The ridge estimator is \(\hat{\beta}_j^r = \frac{y_j}{1+\lambda} = \underset{\beta_j}{\arg\min} \sum_{j=1}^p\left(y_j - \beta_j\right)^2 + \lambda \sum_{j=1}^p \beta_j^2\).
The lasso solution of \(\sum_{j=1}^p\left(y_j - \beta_j\right)^2 + \lambda \sum_{j=1}^p | \beta_j |\) is \[\hat{\beta}_j^l = \begin{cases} y_j - \lambda/2 & \quad \text{if } y_j > \lambda/2\\ y_j + \lambda/2 & \quad \text{if } y_j < -\lambda/2 \\ 0 & \quad \text{if } |y_j| \le \lambda/2 \end{cases}\]
Describe the ridge and lasso shrinkage behavior.
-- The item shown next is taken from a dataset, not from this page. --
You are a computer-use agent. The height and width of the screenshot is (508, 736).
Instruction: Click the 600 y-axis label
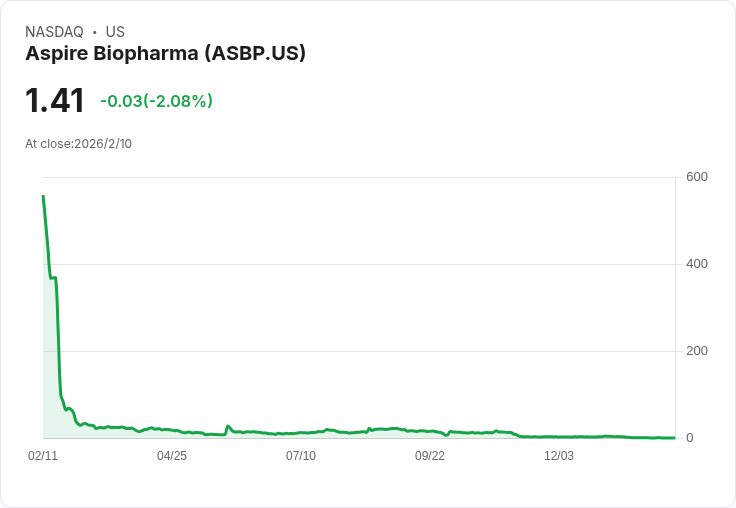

[Lasso with Correlated Variables]
Consider the linear regression
\[ \mathbf{y}= \mathbf{X}\boldsymbol \beta+ \boldsymbol \epsilon\]
where \(\boldsymbol \beta= (\beta_1, \beta_2, \ldots, \beta_{20})'\) with \(\beta_1 = \beta_{2} = \beta_{3} = 0.5\) and all other \(\beta_j = 0, j = 4, \dots, 20\). No intercept \(\beta_0\). The input vector \(\mathbf{x}= (x_1, x_2, \dots, x_{20})'\) follows a multivariate Gaussian distribution
\[\mathbf{x}\sim N\left(\mathbf{0}, \Sigma_{20 \times 20}\right)\]
In \(\Sigma\), all diagonal elements are 1, and all off-diagonal elements are \(\rho\) which measures the correlation between any two predictors.
Generate training data of size 400 and test data of size 100 independently from the above model with \(\rho = 0.1\) and \(\epsilon_i \stackrel{iid} \sim N(0, 1)\).
Fit a Lasso model on the training data with 10-fold cross-validation (CV).
Compute test MSE with the optimal \(\lambda\) selected by CV in (b). Does Lasso select the correct variables?
Repeat (a)-(c) 100 times. That is, generate 100 different training and test data sets. For each run, record the test MSE and whether or not the true model is correctly selected. Then compute the average test MSE and the proportion of runs where the correct model was selected.
Redo (a)-(d) with \(\rho = 0.6\). Compare the two average test MSEs and the proportions. Comment the result.